The ties between Donally, Jewel and Marianne become ludicrous at points: all detest the other to the point of wounding each other in some way (whether branding, rape and forced marriage, infidelity and the possible betrayal of tribe), but are magnetically attracted for one reason or a complete lack of reason. The relationships between all three is best described as such:

‘They arrived at the green road and stood looking at one another, in a sudden last uncertainty as to where their true allegiances lay, for the young man and his tutor had the strange attachment of years between them, the girl and her husband the bemused attraction a sense of fatality and the girl and the magician the bond of a common language. And the girl and the young man, also each suffered from the loss of a father.’

The dialogue reigns supreme here in my opinion. I showed a bit of dialogue to a friend of mine who found it incredibly unrealistic and I’ve read this opinion a couple of times now “Carter just can’t do dialogue”, but I love it. Honestly. The prose in this book is already riddled with words that all seem to be there for reason and some level of meaning, nothing is left to chance, this is only reflected in the dialogue. Some of which I get, some of which I don’t, but like the sound of (because we’re all prone to fancy like that). One of my favourite exchanges:

‘Who do you see when you see me?’ She asked him, burying her own face in his bosom.
‘Do you want the truth?’
She nodded
‘The firing squad.’
‘That’s not the whole truth. Try again.’
‘Insatiability,’ he said with some bitterness.
‘That’s oblique, but altogether too simple. Once more,’ she insisted. ‘One more time.’
He was silent for several minutes.
‘The map of a country in which I only exist by virtue of the extravagance of my metaphors.’
‘Now you’re being too sophisticated.
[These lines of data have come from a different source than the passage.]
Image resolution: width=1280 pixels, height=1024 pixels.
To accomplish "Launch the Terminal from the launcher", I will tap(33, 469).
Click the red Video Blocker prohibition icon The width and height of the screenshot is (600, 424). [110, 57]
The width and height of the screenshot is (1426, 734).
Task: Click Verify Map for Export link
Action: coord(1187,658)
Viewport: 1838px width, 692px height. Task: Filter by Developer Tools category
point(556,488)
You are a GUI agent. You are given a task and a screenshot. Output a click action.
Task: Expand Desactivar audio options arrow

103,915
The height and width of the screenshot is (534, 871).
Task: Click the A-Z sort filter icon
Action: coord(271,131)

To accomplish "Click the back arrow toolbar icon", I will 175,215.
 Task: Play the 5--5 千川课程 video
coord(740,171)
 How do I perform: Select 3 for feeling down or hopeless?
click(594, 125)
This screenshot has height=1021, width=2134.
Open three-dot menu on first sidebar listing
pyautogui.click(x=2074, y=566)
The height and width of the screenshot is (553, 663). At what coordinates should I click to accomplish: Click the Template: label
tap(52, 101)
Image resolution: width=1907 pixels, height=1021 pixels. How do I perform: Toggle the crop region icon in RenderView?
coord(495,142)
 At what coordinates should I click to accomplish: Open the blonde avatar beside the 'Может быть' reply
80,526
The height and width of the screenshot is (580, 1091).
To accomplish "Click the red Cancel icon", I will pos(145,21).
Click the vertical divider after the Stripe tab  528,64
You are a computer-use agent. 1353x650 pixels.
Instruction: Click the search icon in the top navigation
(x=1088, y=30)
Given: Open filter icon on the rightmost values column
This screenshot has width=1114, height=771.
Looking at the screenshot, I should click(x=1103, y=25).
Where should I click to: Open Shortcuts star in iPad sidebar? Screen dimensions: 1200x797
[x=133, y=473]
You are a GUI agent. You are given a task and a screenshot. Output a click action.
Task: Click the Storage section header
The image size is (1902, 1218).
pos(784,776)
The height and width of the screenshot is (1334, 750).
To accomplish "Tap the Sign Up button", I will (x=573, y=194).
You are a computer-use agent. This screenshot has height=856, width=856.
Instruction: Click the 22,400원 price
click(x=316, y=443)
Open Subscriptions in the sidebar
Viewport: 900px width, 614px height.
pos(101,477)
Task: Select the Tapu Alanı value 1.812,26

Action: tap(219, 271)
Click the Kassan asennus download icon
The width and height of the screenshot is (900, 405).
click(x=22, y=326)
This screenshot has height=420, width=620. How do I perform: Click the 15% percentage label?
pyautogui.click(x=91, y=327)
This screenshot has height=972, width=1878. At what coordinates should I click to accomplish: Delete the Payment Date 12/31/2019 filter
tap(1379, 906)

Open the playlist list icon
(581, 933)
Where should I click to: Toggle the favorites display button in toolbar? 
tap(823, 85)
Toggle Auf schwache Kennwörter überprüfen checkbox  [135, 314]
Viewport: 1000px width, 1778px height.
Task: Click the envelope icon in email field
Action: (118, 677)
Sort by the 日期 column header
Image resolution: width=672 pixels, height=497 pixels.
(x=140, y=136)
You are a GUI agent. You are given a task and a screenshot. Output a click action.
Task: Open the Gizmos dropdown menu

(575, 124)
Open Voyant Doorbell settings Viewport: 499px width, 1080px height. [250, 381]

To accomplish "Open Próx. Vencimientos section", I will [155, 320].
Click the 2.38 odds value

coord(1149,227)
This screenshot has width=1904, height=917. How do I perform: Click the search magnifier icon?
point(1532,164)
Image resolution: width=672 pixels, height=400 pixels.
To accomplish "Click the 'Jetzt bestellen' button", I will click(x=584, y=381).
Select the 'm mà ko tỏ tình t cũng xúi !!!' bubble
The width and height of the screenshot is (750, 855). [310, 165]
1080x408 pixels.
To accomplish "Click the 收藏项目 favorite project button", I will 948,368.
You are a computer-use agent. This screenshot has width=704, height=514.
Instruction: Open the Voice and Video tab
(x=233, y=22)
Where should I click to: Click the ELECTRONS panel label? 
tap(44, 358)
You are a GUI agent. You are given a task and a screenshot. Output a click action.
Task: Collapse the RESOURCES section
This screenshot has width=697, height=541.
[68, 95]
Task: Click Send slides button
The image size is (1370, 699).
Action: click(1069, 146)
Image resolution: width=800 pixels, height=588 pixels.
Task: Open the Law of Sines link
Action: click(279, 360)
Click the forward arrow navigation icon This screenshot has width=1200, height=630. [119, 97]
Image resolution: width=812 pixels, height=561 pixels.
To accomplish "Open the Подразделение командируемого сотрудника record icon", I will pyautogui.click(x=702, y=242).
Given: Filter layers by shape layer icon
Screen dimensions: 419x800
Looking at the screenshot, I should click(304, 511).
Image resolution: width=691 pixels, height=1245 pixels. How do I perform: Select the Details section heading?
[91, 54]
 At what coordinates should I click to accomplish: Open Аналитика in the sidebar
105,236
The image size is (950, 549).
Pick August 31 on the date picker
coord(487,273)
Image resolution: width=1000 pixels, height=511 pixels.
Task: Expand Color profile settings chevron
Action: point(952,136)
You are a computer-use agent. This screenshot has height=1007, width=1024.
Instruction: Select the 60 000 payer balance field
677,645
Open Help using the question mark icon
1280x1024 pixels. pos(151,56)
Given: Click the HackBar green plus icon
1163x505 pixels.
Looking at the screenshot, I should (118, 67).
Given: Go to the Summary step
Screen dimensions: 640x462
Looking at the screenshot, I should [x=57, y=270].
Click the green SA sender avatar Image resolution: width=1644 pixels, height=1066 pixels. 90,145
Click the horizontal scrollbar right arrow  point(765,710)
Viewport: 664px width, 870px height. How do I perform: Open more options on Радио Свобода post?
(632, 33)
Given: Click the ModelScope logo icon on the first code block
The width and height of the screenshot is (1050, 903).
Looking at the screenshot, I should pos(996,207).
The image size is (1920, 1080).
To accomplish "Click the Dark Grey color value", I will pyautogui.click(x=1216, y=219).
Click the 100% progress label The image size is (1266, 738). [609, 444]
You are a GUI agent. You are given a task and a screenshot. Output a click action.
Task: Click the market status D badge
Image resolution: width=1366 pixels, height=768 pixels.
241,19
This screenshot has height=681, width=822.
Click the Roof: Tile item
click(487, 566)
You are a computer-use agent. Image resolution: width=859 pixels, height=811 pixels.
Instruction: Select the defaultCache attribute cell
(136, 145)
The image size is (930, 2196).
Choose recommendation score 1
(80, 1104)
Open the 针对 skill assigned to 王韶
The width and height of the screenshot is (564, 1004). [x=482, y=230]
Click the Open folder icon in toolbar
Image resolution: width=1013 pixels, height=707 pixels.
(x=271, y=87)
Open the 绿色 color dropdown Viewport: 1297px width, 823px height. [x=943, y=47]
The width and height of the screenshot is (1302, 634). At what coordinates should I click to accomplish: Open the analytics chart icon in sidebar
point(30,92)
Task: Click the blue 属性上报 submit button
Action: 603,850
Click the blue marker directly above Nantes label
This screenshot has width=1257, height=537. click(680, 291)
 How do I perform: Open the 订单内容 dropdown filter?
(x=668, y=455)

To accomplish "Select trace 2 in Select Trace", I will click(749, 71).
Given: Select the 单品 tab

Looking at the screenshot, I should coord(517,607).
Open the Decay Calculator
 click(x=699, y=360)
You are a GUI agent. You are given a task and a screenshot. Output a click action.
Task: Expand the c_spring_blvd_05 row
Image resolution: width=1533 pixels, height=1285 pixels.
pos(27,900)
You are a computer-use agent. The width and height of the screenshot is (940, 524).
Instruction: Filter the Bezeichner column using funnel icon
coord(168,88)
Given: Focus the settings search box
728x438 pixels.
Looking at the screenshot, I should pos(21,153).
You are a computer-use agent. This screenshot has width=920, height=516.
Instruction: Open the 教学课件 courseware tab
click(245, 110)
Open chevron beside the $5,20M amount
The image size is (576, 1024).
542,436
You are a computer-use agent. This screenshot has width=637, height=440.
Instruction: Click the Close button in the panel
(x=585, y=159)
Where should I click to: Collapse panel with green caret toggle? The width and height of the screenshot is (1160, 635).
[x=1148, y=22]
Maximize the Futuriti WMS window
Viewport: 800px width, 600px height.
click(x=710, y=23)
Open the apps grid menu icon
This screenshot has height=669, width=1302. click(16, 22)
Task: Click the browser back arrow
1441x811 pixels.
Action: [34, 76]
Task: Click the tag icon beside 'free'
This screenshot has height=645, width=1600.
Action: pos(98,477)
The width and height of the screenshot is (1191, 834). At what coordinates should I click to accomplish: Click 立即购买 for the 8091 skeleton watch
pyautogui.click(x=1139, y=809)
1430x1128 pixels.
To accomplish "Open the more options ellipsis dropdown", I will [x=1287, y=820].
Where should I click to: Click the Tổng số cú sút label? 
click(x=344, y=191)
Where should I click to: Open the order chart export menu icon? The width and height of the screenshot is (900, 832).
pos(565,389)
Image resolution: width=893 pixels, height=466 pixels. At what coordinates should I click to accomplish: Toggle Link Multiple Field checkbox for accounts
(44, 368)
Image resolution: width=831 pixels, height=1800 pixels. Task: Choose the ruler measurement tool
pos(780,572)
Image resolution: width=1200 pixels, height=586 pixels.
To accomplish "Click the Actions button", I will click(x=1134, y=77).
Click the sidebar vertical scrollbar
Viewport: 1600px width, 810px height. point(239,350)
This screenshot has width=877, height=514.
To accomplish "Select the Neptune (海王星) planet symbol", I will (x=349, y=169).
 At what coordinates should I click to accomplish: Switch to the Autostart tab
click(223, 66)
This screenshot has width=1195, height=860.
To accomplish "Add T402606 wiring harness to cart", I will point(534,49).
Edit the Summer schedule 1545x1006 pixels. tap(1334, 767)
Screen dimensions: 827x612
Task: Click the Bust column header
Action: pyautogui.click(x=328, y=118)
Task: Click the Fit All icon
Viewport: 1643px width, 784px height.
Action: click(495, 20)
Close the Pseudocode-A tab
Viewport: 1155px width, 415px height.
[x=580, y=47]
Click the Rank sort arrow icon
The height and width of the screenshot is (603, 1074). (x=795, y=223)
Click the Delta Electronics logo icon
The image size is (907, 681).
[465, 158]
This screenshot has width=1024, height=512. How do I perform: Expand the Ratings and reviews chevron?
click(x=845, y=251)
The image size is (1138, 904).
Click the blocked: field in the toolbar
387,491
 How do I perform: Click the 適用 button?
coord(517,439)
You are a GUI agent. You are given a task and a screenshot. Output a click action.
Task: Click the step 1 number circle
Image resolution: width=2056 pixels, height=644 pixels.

And besides, what metaphors do we have in common?’

The closest I’ve ever got to this in real life is “I’ll decimate you” “Not before I devour you.” – I think if I asked someone the same question as above and they replied back with “the firing squad” I’d be compelled to do something ridiculous like marry them – this also goes for Oscar Wilde/Sarah Bernhardt “Mind if I smoke?” “I don’t care if you burn” exchange.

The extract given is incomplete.